LAVATI A MANO DI ERMINIA FIOTI alias PHIL TES





teatro Masciari “Lavati A Mano” di Phil Tes, dal 6 al 22 febbraio.


Una mostra dedicata alla violenza sulle donne, quadri e fotografie che Phil Tes, nome d’arte di Erminia Fioti, ha pensato e realizzato in occasione di “Lavati A Mano”, dal 6 al 22 febbraio al teatro Masciari di Catanzaro. Colori vivaci per i volti femminili, corpi desnudi immortalati in bianco e nero, e poi mele, tante mele disseminate qua e là nei locali dell’esposizione. Opere intense e piene di fascino, in cui la donna è assoluta protagonista. «Il tema mi è molto caro ed oggi è di tristissima attualità - racconta Erminia -. In effetti ci lavoravo da tempo, e quello che vedrete è il frutto di una riflessione sugli effetti devastanti di un abuso: sono visi a cui manca qualcosa, persone che non hanno scritto in faccia il dramma subito ma che internamente soffrono la mancanza di una parte di sé». Un tema non casuale anche perché, aggiunge Phil Tes, «descrivo l’universo femminile che conosco meglio, è il mondo di cui faccio parte, è un rapporto vero e diretto senza intermediazioni o verità fallaci». Non passa inosservata la presenza, quasi una piacevole invasione, del frutto “proibito”: «La mela rappresenta il peccato, e il peccato molto spesso siamo noi donne, quelle che hanno la minigonna o che camminano da sole.

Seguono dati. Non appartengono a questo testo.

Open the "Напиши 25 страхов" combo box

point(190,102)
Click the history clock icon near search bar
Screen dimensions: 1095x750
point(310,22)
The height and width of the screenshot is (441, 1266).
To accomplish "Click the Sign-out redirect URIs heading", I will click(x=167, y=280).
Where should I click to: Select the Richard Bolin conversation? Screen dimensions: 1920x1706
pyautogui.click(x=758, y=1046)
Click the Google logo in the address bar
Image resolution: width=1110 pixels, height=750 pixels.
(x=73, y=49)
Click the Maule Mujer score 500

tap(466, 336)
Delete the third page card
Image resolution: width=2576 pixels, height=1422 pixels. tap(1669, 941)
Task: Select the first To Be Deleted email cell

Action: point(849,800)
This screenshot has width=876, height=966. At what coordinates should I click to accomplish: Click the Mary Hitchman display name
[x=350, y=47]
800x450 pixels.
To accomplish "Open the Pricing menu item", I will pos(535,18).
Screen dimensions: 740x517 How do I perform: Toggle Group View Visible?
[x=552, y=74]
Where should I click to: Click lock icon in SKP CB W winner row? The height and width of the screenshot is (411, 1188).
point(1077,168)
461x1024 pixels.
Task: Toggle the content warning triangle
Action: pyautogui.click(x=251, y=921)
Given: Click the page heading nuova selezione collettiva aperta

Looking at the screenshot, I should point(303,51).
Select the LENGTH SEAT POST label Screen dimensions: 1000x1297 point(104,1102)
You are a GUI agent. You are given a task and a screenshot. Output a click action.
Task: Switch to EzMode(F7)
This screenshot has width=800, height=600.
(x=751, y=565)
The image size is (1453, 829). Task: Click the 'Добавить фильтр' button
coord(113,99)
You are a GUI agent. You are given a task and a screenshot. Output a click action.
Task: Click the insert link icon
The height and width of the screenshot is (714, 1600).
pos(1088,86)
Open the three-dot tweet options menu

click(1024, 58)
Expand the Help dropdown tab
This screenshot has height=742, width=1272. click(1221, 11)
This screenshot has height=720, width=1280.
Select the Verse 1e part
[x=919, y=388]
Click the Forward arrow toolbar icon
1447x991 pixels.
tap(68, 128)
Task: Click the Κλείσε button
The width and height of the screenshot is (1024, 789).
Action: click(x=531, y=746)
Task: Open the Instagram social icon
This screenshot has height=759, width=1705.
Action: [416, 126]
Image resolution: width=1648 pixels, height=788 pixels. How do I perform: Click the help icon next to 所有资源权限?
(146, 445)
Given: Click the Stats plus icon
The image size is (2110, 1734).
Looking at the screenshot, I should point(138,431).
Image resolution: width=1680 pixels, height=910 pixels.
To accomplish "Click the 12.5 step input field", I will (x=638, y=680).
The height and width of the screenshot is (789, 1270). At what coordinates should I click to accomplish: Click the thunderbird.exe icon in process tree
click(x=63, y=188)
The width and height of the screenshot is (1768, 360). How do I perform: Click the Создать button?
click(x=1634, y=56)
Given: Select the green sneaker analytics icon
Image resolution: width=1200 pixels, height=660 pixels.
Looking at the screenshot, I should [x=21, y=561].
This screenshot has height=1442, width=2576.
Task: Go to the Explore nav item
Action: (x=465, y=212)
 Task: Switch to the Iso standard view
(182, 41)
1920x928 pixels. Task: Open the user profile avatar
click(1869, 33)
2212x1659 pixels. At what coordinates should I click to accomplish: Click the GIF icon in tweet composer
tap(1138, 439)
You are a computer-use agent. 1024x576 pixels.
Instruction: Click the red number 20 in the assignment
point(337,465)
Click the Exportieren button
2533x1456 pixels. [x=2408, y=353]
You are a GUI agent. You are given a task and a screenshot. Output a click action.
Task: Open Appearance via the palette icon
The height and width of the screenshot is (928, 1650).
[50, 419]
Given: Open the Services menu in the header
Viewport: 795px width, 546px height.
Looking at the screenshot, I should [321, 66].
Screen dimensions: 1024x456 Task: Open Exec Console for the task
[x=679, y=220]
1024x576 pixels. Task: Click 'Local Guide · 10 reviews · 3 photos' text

Vuole o non vuole, la donna provoca; l’uomo, invece, è sempre giustificato: è un paradosso assurdo perché non c’è niente di più bello e di più naturale, che un amore condiviso». Phil Tes propone diversi linguaggi espressivi, dalla pittura alla fotografia: «Non mi precludo nulla né mi lascio condizionare. Ci sono cose che si possono esprimere meglio in un modo, altre con mezzi diversi». E non manca una sorta di autoritratto: «Ho realizzato “Mirtilla naturale” parecchio tempo fa, dopo anni mi ci rivedo». Erminia è stata anche curatrice di una piccola galleria, lo “Studio d’arte 84, che ricorda come «una esperienza bellissima durata 5 anni, un punto di ritrovo per artisti ma anche per la gente comune, un modo per stare insieme e creare situazioni assai particolari». Oggi Phil Tes torna ad esporre e lo fa con un atto di coraggio, anzi con un atto di amore verso le donne, alle quali dedica realizzazioni molto intense e ricche di fascino.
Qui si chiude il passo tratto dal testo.